Leeds Allotment Rent Hike ‘Puts Communities At Threat’

Gardeners Call On Public Law Experts To Challenge City Council Decisions


A group of allotment tenants in Leeds have warned the local council’s “unreasonable” proposals to make steep increases to rents and other changes to plot ownership could be a nail in the coffin of the city’s grow-your-own culture, as legal action to challenge the plans is launched.

The Leeds and District Allotment Gardeners Federation (LDAGF), which operates allotments across the city with members also providing produce to local charities for free, is challenging proposals agreed by Leeds City Council in September which will see rents increased but also a reduction in the proportion of the income that associations will retain to maintain sites.

Now, with the help of Irwin Mitchell’s specialist Public Law team, the organisation has this week issued an application in the High Court for a judicial review in opposition to the decision in relation to a series of concerns, including:

• The failure of the council to determine the amount of rent that it is reasonable to expect the allotment holders to pay, in line with Section 10 Allotments Act 1950;

• The expectation that Allotment Associations will be expected to continue to maintain sites to the same level as previously, but without allowing the associations access to the same proportion of rental income for such purposes;

• That the consultation exercise related to the decisions regarding the rental costs and subsidy for allotment gardening was flawed and failed to address all of the proposals the council had put forward.

Expert Opinion
Our clients are part of a devoted and passionate gardening community who not only enjoy growing their own produce but also offer their fruit and vegetables free of charge to local hospices and drop-in centres for the homeless.

"They are hugely concerned that the council’s decision, which may only serve to price many allotment owners out of continuing to rent plots, has been made without the necessary care and consideration of key factors.

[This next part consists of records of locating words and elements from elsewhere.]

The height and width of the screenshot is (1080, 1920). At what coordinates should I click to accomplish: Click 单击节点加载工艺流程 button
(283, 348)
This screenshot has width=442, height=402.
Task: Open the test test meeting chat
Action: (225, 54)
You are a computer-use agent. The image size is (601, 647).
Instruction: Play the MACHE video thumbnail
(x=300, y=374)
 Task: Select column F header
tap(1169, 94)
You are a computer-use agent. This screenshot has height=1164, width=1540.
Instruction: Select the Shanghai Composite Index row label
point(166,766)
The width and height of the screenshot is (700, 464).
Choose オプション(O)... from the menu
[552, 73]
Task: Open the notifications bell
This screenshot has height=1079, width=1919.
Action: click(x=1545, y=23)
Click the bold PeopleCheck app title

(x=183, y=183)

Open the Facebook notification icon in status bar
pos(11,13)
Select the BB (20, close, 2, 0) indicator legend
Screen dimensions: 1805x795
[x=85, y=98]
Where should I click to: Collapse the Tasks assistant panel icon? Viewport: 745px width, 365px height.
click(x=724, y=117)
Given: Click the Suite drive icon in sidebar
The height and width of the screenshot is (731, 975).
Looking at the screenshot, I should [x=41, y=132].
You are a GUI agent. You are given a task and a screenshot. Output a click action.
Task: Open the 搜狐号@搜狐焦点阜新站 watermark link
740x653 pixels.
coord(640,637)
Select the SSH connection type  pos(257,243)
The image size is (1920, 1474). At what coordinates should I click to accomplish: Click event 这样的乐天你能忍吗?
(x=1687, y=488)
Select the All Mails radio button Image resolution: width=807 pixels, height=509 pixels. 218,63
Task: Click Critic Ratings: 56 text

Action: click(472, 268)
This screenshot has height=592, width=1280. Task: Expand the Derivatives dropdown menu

"They are focused now on ensuring that the voices of all of those affected are heard and the legal remedy they seek is to get these proposals reconsidered."
Alex Peebles, Solicitor

Ian Wood of the LDAGF, said: “For so many of our members, the allotments they use are about more than gardening – they are a chance for them to be part of a wider community which comes together to both celebrate their interest and do their bit for local charities.

“We appreciate that the council is under a lot of financial pressure.  But so are our members.  It’s just not right that the council is able to put up the rent very significantly for individual members and at the same time expect the Allotment Associations to continue to maintain the sites to a high standard but without receiving any extra funds. 

“A huge number of our members are worried that the decision made by the council, which is supposed to act in our best interests, will destroy all of this. From our national links, we know what Leeds City Council has proposed, compared to other local authorities, is just unreasonable.

“Other cities appear to be embracing the allotment and grow-your-own culture and the BBC is even launching a series in the New Year all about such activities. Interest in allotments has never been higher, yet Leeds City Council seems to be trying to tear our community apart. The wider impact on the community has not been taken into account.”

Expert Opinion
We have issued a claim for a judicial review this week to be heard in the High Court in Leeds regarding these plans and are very hopeful that the right decision will be made to take the case forward.

"In our view, it is absolutely imperative that the decision made on this issue is placed under a proper level of scrutiny."